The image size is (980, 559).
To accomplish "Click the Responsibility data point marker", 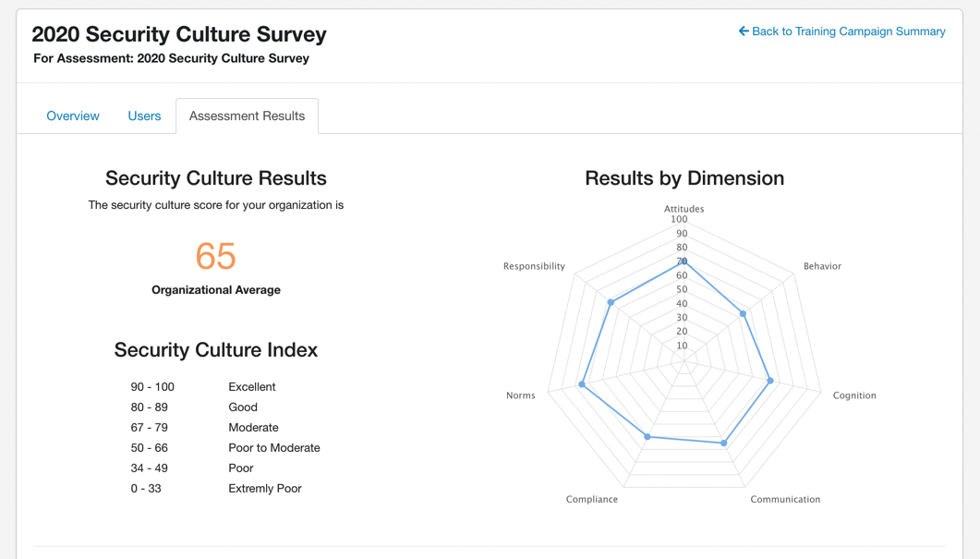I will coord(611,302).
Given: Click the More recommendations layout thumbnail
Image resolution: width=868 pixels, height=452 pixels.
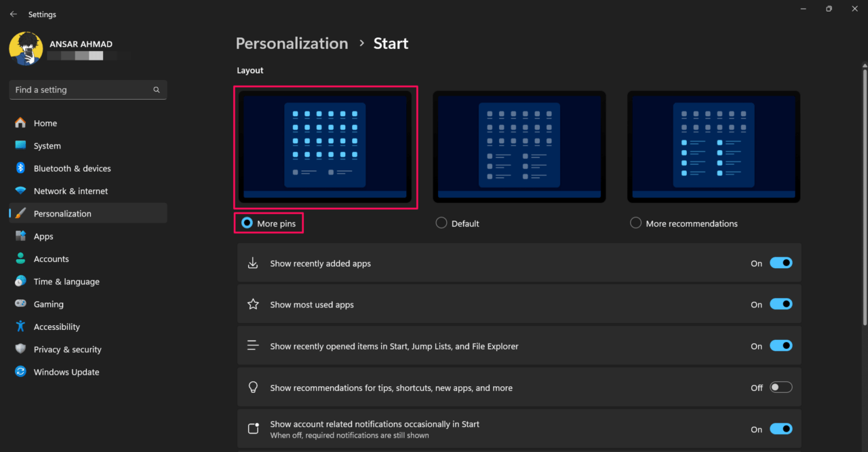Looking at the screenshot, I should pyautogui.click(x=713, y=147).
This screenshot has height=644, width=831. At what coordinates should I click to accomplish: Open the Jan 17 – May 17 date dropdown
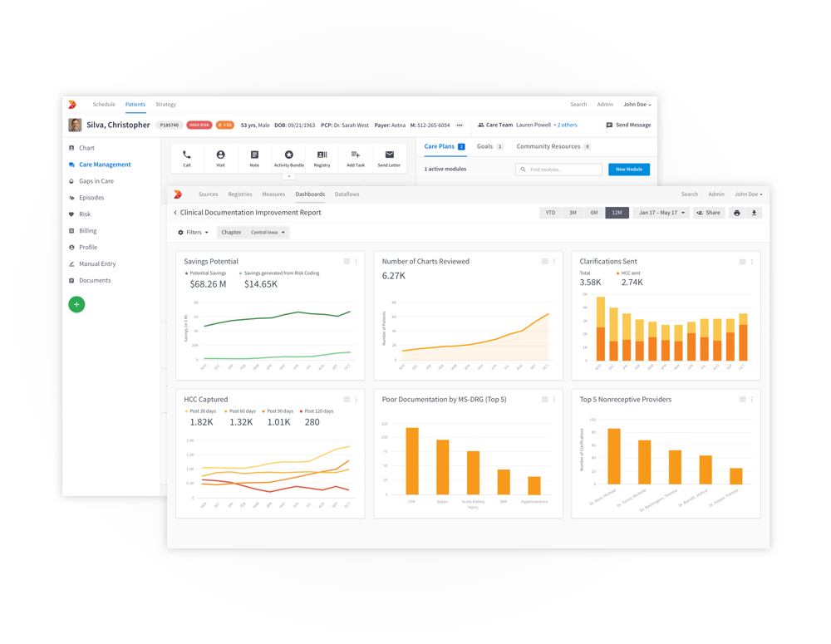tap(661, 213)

● PROBLEM DESCRIPTION: Every line from the one containing "Given: Click the" to the final line of the records must be transcribed exactly, both ends included, with the pictures left out.

● TASK OUTPUT:
Given: Click the More recommendations layout thumbnail
Image resolution: width=868 pixels, height=452 pixels.
Looking at the screenshot, I should pyautogui.click(x=713, y=147).
This screenshot has height=644, width=831. At what coordinates should I click to accomplish: Open the Jan 17 – May 17 date dropdown
tap(661, 213)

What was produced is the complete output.